俺に気付いていないのだろうか、こちらを見る素振りはなく、俺がやった血塗れの箇所を調べている。

二人の内の一人は右肩の部分が削げた革鎧に黒く変色した棍棒を持ち、もう一人は腰に草臥れた布切れのみというお粗末な感じだ。よく見れば、右腕に煤けた金属のような腕輪を着けていた。

何というか歪な組み合わせだと思った。


向こうが調べている間に、此処を離れよう。


息を殺し……呼吸をしてない今、必要ないか……


足音を立てぬ様、緩慢に足を進めた同時に、カランッと軽い音が響いた。


ッ!! しまったっ!


おっさんのポーチから眼球を抉り出す為だろう棒が落ちていた。


「グギャァ?!グワェ!ゲェリ」


「ヒャギ、ゲギェ」


嗄れた声が騒音の様に響き、荒れた足音が凄い早さで近づいてきた。


「ッヒ!!」


どうする?!どうしたらいいんだ?

足が竦んで走れない今、逃げることは出来ない。

動いてくれ、頼む動け、動けよ!!


「ギャッ!!ギャゲェフュッ」


「ギャギャグアギャ」


気付けば、小人達はもう後ろにいた。


「あぁ……」


棍棒持ちが大振りで殴り掛かって来るのを咄嗟に両腕でガードする。重い衝撃の割には痛みは無かった。其れなのに、殴られた箇所の肉は削げ、右腕が薄皮残して辛うじて残っている状態だった。


「あぁ、俺の腕が……俺の俺の俺の」


棍棒持ちの背後から小さな火球が二つ。俺目掛けて飛んで来るのを目に捉えた瞬間、足が勝手に動き一歩一歩踏み込んで、走り初めた。俺の衣服もおっさんの衣服も抱えれず、落ちて行く。肩に掛かったポーチのみを残して、小人達の反対側にへと。
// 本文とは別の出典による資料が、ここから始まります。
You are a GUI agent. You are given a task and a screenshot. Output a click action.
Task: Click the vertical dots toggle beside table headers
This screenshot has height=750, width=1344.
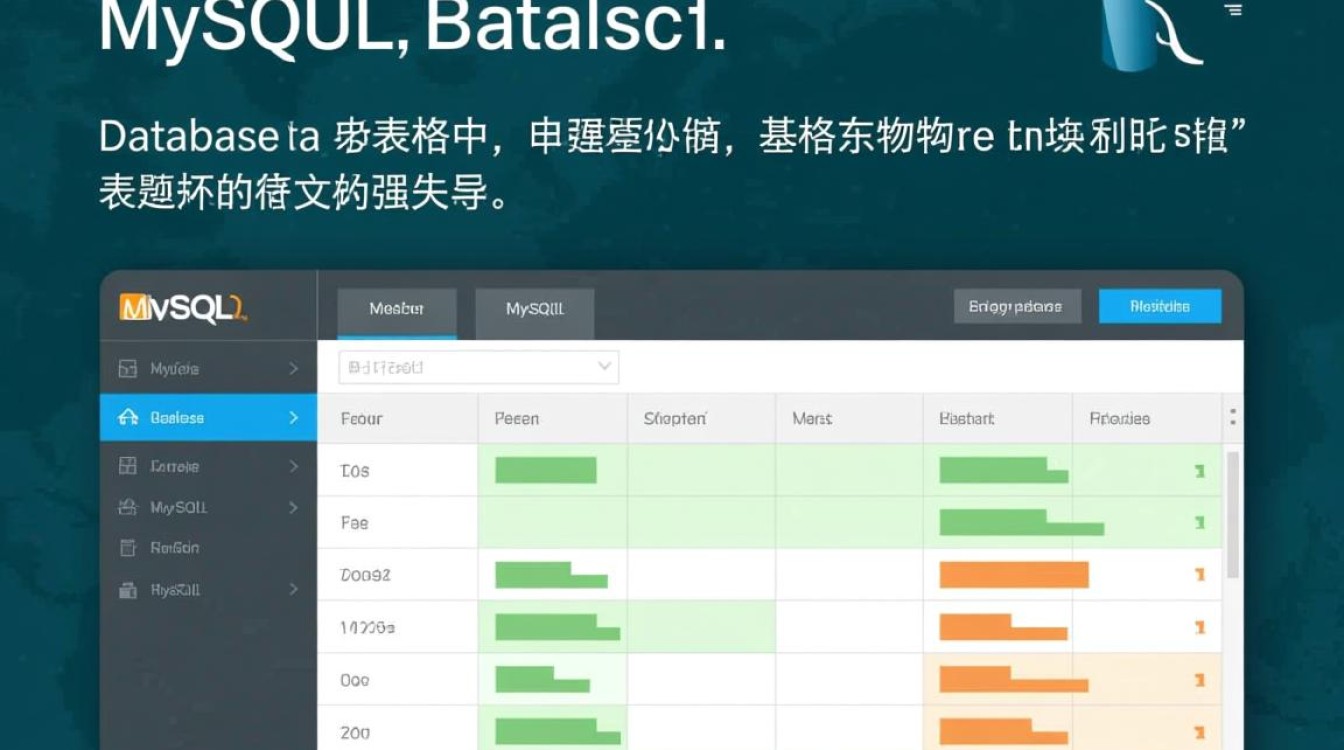[1231, 417]
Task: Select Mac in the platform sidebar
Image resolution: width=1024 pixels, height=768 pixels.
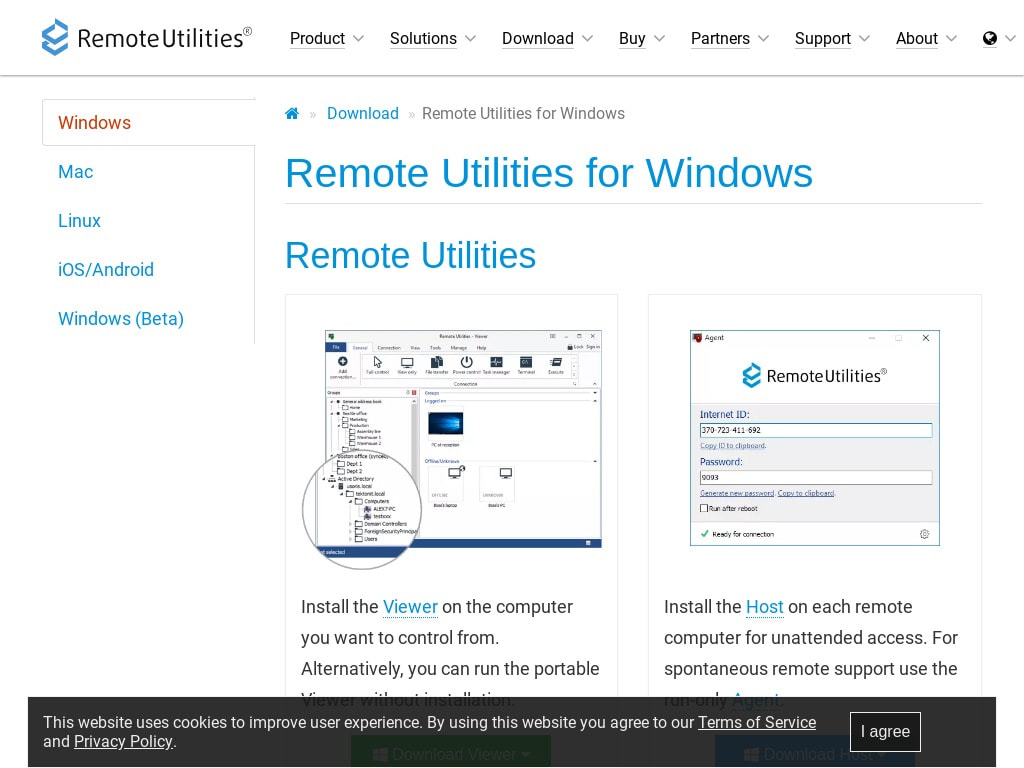Action: 75,172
背中に衝撃、そして焦げた匂いと暖かさを感じるが、そんな事はどうでもよかった。


また、一歩踏み込む。

動作に耐えらず折れた箇所が落ちて行った。


右手が……俺の俺の……


俺の意思とは関わらず、足は動く。小人達は対して速くないようで、距離はどんどんと空き大分離れた所で足は止まった。


緊張の糸が解け、全身の力が抜け床へ倒れこんだ。


何処か安全な場所……


丁度左手が床近くの壁に当たる筈が、すり抜けて行った。


何だ?


すり抜けた箇所に足を突っ込む。以外と広いようで、壁にぶつかった感覚はなかった。


特に何も反応ないので、頭を突っ込んでみると、4畳程の空間が合った。


これは良い、此処に隠れよう。


入口は這って漸く入れる大きさだったので、近くの岩を蹴り込み入った後、其の岩で入口を防いだ。


ある程度の安全を手に入れた為か、泥のように寝入った。